**DATA IN THIS EXERCISE**
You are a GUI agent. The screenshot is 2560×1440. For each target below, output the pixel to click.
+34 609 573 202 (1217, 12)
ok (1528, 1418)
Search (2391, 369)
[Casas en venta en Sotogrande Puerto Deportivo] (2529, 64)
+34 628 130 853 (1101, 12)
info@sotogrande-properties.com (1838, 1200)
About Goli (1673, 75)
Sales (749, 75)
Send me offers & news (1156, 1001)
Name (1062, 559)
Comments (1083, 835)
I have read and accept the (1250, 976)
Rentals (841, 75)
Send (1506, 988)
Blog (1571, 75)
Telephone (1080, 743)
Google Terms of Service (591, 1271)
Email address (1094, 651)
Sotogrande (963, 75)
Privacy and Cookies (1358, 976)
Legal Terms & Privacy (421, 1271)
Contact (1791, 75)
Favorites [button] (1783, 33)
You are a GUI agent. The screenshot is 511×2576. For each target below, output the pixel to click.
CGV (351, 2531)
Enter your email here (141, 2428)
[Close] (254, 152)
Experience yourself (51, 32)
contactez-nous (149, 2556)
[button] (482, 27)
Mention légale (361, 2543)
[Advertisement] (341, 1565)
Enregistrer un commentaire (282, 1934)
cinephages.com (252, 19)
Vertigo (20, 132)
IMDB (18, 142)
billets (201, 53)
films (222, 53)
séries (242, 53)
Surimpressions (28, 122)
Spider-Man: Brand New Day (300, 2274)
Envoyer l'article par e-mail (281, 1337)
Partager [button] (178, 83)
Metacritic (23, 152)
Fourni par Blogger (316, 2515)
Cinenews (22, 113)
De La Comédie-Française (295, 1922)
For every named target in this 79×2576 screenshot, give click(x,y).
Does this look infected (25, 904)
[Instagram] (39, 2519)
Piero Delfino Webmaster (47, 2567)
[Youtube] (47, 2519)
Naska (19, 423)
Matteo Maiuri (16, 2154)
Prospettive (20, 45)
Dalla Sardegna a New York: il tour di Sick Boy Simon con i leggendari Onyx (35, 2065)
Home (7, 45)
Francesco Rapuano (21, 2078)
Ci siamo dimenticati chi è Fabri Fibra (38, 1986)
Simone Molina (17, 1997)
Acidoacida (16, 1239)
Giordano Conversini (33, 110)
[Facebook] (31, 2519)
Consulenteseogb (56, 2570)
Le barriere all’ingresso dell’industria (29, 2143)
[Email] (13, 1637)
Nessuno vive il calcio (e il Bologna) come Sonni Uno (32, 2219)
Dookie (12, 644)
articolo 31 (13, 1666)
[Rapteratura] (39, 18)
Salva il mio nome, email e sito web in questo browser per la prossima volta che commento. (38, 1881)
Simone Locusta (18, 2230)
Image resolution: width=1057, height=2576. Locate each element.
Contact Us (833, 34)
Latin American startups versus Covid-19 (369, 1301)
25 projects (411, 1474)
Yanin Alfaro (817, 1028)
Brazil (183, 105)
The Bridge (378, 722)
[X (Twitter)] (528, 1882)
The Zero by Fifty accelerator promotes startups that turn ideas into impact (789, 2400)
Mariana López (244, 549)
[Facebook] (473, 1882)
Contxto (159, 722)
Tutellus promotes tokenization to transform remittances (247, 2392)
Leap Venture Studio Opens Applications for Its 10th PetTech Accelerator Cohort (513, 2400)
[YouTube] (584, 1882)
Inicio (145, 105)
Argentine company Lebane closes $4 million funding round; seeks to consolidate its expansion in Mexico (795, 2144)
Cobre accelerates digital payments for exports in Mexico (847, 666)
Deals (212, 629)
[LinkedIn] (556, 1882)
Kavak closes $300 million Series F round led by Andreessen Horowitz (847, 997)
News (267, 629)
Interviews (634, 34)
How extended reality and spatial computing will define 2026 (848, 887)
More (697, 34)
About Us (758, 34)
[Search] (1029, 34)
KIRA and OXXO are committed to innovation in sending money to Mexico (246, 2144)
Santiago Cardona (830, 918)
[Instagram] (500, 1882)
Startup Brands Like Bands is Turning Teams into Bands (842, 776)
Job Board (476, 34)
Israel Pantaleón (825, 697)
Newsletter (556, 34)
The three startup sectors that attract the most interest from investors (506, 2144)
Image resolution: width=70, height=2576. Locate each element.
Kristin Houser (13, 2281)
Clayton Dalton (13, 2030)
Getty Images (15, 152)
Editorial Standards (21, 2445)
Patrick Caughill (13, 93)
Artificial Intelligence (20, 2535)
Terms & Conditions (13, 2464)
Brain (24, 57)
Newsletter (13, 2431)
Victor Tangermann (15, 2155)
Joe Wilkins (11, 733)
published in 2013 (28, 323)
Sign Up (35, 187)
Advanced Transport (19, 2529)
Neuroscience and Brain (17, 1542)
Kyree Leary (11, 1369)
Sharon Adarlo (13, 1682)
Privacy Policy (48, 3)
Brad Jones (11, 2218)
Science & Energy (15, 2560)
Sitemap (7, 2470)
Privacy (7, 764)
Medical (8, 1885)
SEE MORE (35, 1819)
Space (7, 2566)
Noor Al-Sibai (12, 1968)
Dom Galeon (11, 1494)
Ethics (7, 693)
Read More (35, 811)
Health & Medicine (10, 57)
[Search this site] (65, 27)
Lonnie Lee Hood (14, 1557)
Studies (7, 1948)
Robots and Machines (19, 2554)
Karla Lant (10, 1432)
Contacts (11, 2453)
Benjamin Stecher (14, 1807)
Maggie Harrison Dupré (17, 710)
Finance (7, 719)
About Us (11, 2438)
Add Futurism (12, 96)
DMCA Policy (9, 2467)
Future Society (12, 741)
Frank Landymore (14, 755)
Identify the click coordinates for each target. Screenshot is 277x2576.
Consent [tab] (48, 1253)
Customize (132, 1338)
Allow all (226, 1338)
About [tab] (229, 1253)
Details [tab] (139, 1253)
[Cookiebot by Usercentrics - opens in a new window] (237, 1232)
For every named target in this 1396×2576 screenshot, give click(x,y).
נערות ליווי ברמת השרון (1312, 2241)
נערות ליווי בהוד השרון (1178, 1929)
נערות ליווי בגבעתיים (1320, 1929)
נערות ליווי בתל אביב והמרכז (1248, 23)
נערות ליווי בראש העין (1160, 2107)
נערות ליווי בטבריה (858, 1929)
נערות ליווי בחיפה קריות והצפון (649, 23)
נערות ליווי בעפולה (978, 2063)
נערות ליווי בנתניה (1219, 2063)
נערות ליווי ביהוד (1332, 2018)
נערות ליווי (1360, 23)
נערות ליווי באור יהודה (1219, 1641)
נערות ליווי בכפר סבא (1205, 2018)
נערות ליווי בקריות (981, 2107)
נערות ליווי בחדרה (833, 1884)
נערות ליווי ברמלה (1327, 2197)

**PROMPT**
Given the entries above, say how many lines include the word "Privacy", and write nothing besides the number.

**TASK SOLUTION**
4